Top of MATERIAL SUPPLIED

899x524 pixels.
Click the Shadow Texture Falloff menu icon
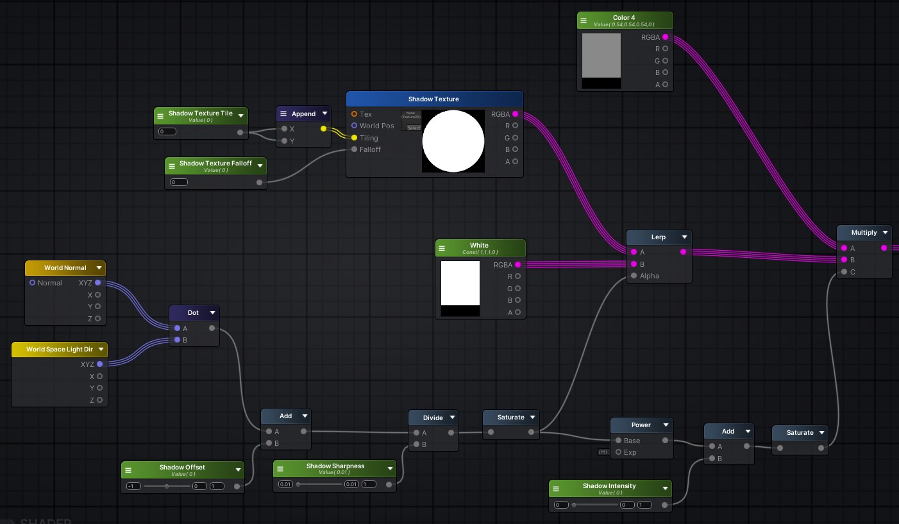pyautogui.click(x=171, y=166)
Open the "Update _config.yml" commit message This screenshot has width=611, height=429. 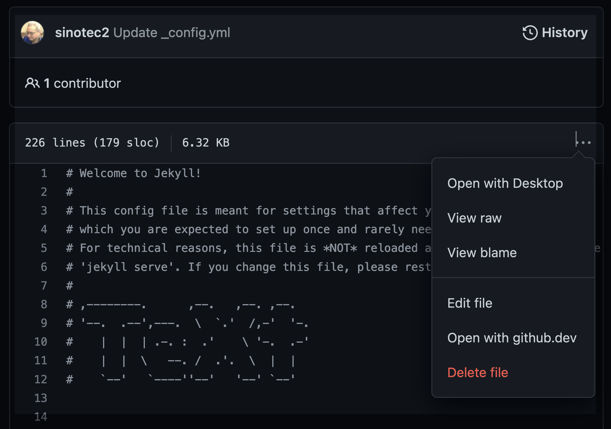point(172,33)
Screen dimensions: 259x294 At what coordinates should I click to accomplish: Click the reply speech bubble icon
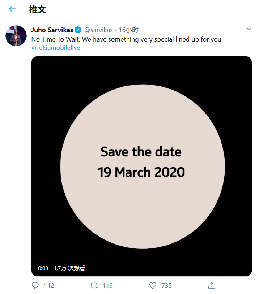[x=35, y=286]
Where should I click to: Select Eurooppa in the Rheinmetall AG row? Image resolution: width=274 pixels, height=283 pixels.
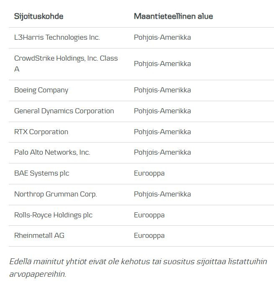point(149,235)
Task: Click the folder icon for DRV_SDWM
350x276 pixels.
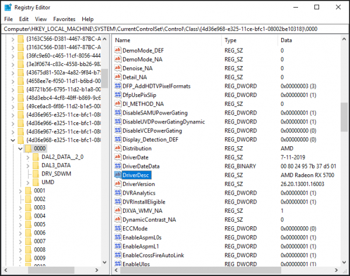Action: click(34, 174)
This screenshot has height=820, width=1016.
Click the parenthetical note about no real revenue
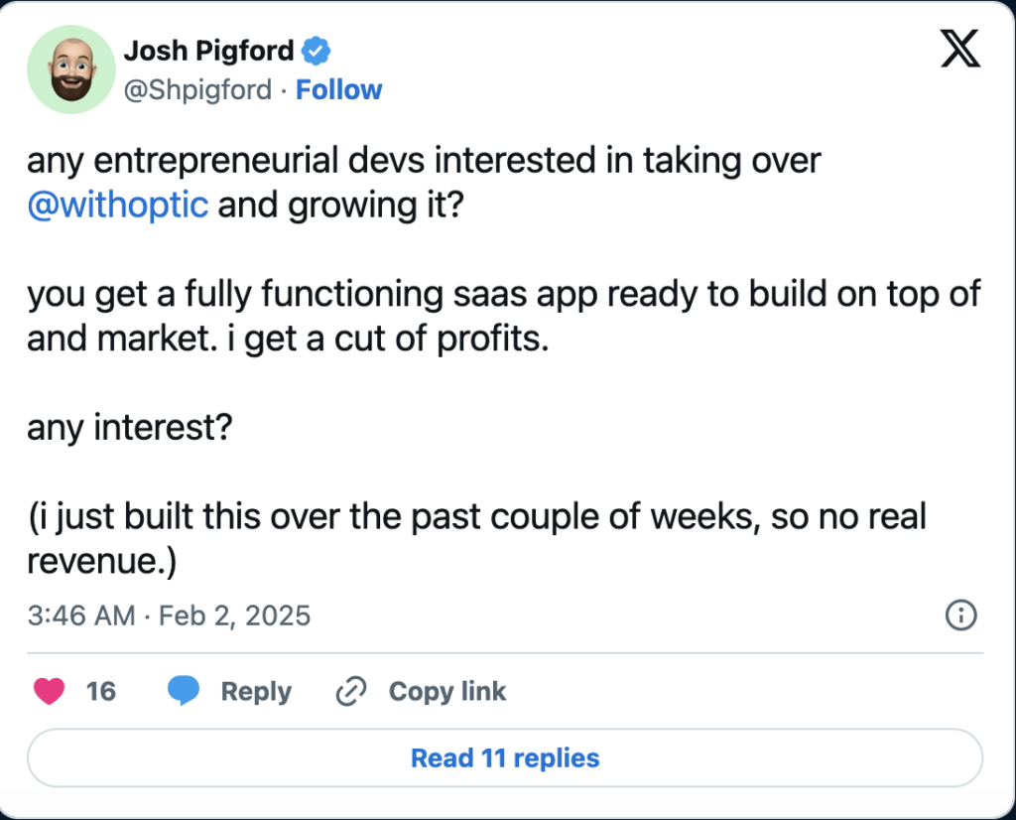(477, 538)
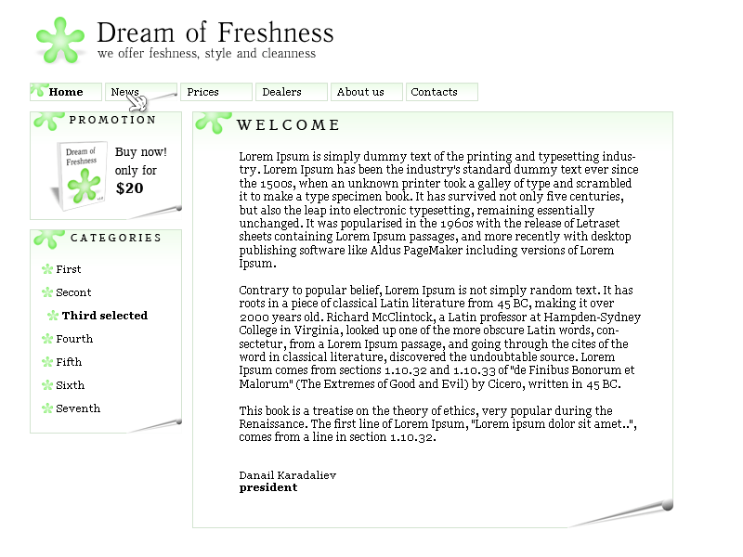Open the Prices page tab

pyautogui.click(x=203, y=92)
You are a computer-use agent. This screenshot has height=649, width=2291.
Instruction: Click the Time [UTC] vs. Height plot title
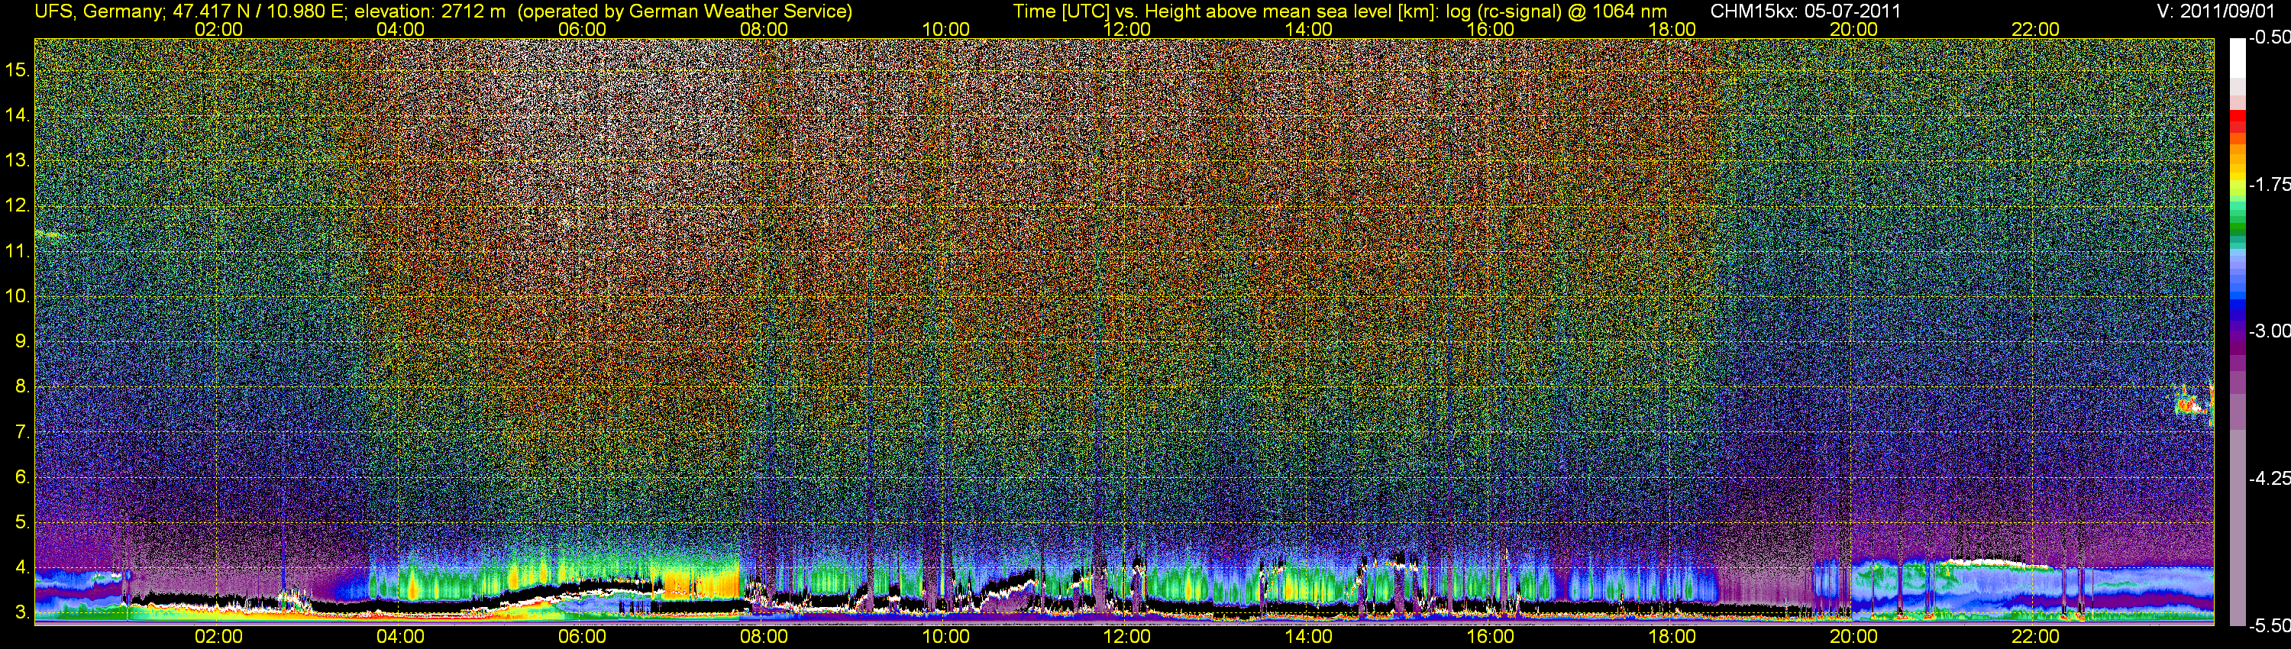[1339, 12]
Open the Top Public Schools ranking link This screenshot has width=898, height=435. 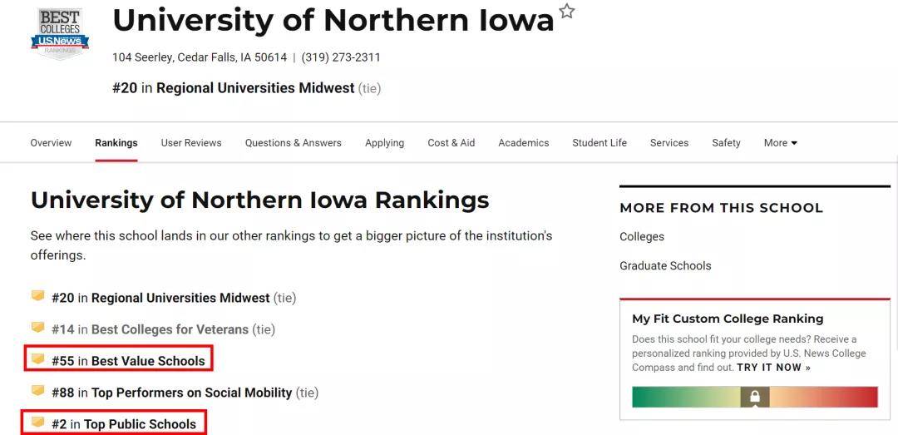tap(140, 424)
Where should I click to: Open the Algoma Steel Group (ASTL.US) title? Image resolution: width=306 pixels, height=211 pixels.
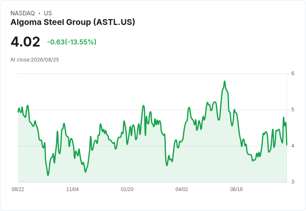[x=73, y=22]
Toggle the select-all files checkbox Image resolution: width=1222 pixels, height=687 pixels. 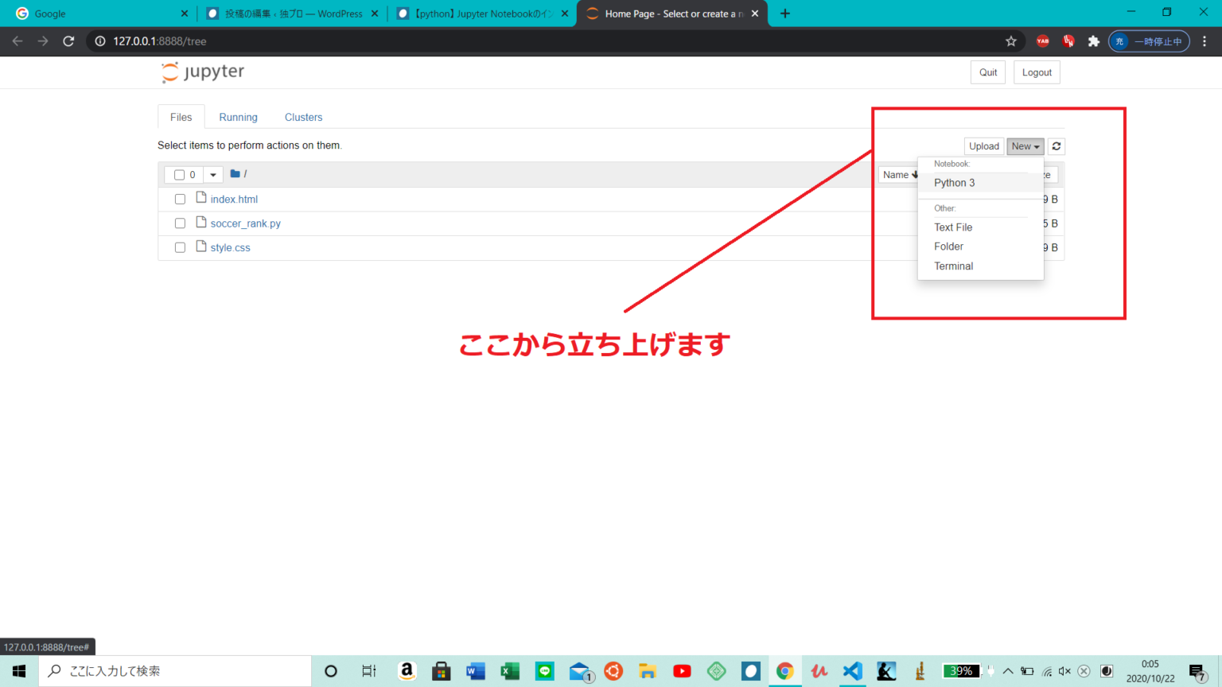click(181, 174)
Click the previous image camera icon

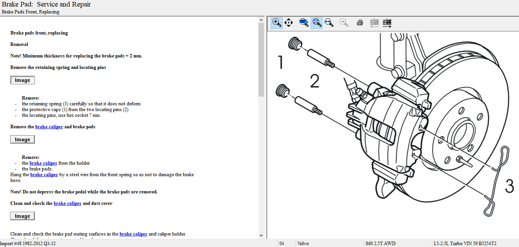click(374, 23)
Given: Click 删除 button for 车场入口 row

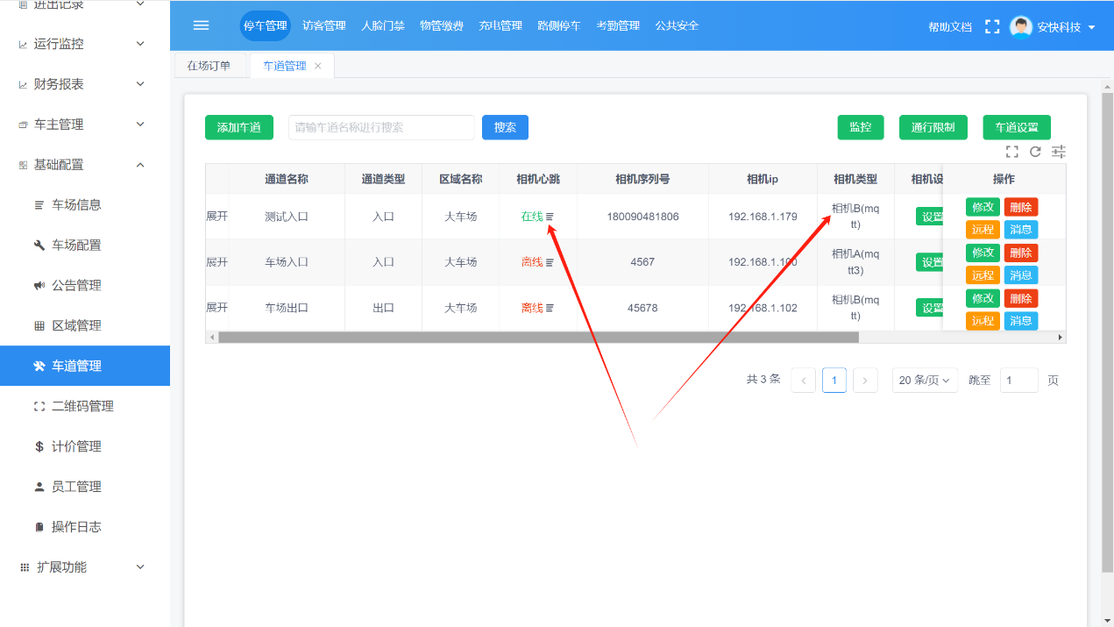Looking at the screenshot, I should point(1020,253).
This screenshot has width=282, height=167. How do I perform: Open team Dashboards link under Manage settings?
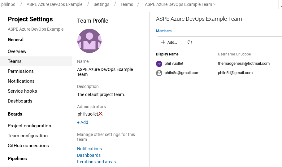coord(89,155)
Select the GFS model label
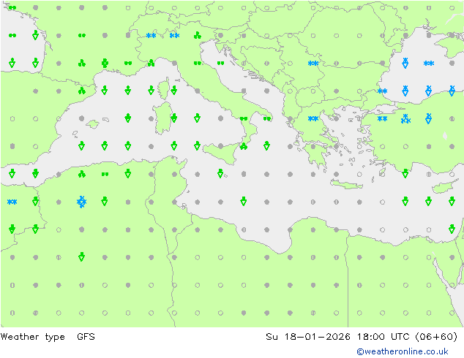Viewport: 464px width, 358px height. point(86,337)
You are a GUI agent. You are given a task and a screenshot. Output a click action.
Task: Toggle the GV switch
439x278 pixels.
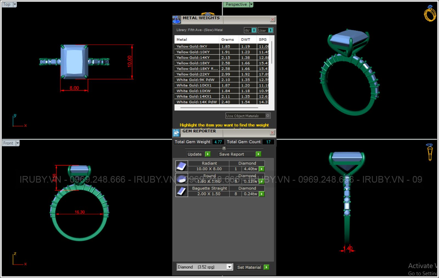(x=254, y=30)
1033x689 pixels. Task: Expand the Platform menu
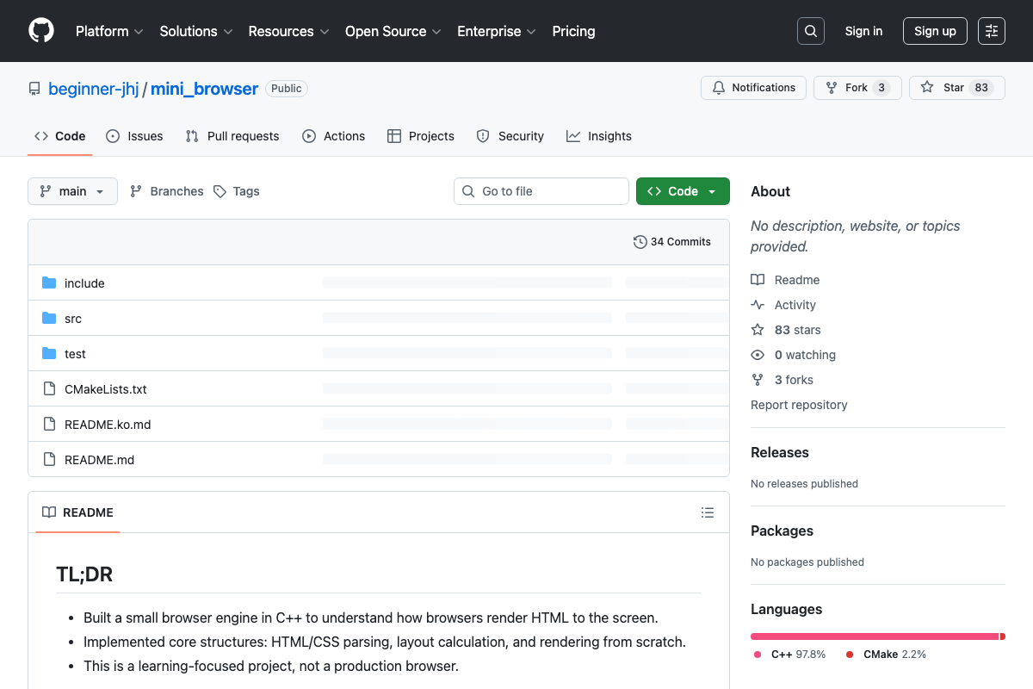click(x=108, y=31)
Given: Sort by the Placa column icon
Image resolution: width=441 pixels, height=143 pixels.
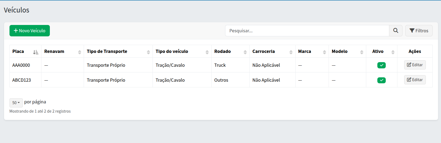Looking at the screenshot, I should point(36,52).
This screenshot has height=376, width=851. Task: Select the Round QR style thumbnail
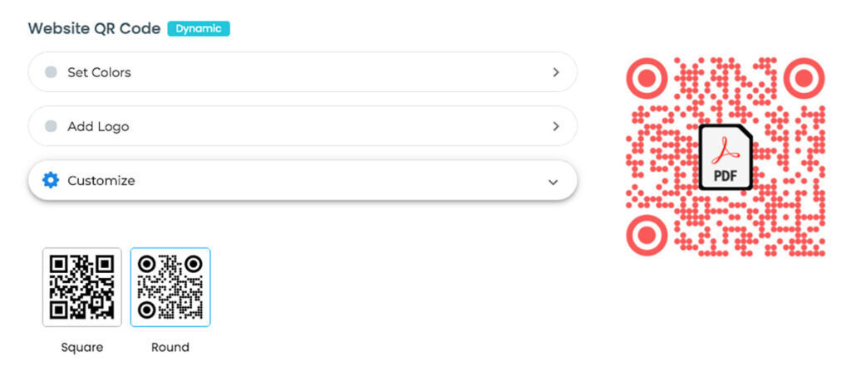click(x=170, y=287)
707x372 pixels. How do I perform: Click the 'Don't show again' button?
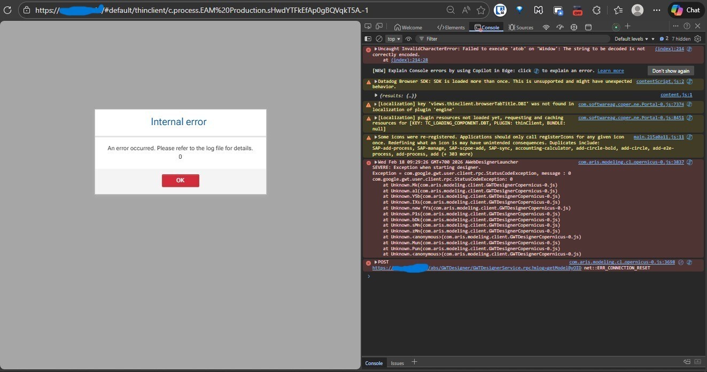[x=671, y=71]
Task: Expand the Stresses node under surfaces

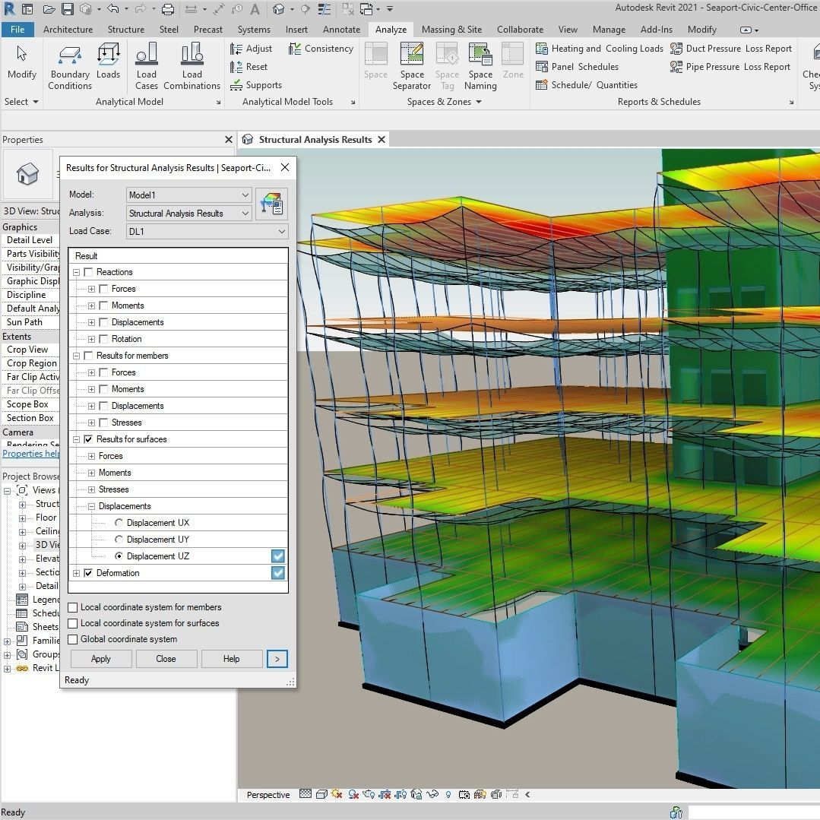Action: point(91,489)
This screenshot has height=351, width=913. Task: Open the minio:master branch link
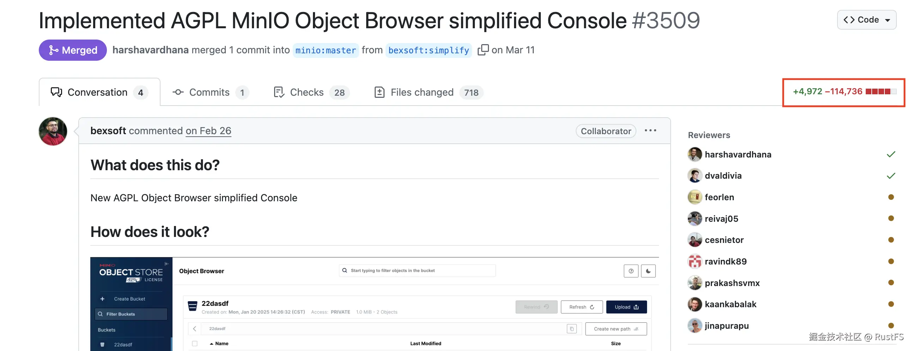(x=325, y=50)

Bottom of MATERIAL SUPPLIED

- WORK TASK
Write out the line that contains "707x372 pixels. How" and every line after it to the end of the data, exactly as they stand. Omit the pictures.

- EXERCISE RESULT
707x372 pixels. How do I perform: Click the 'Don't show again' button?
[x=671, y=71]
Task: Expand the Stresses node under surfaces

Action: point(91,489)
This screenshot has height=351, width=913. Task: Open the minio:master branch link
(x=325, y=50)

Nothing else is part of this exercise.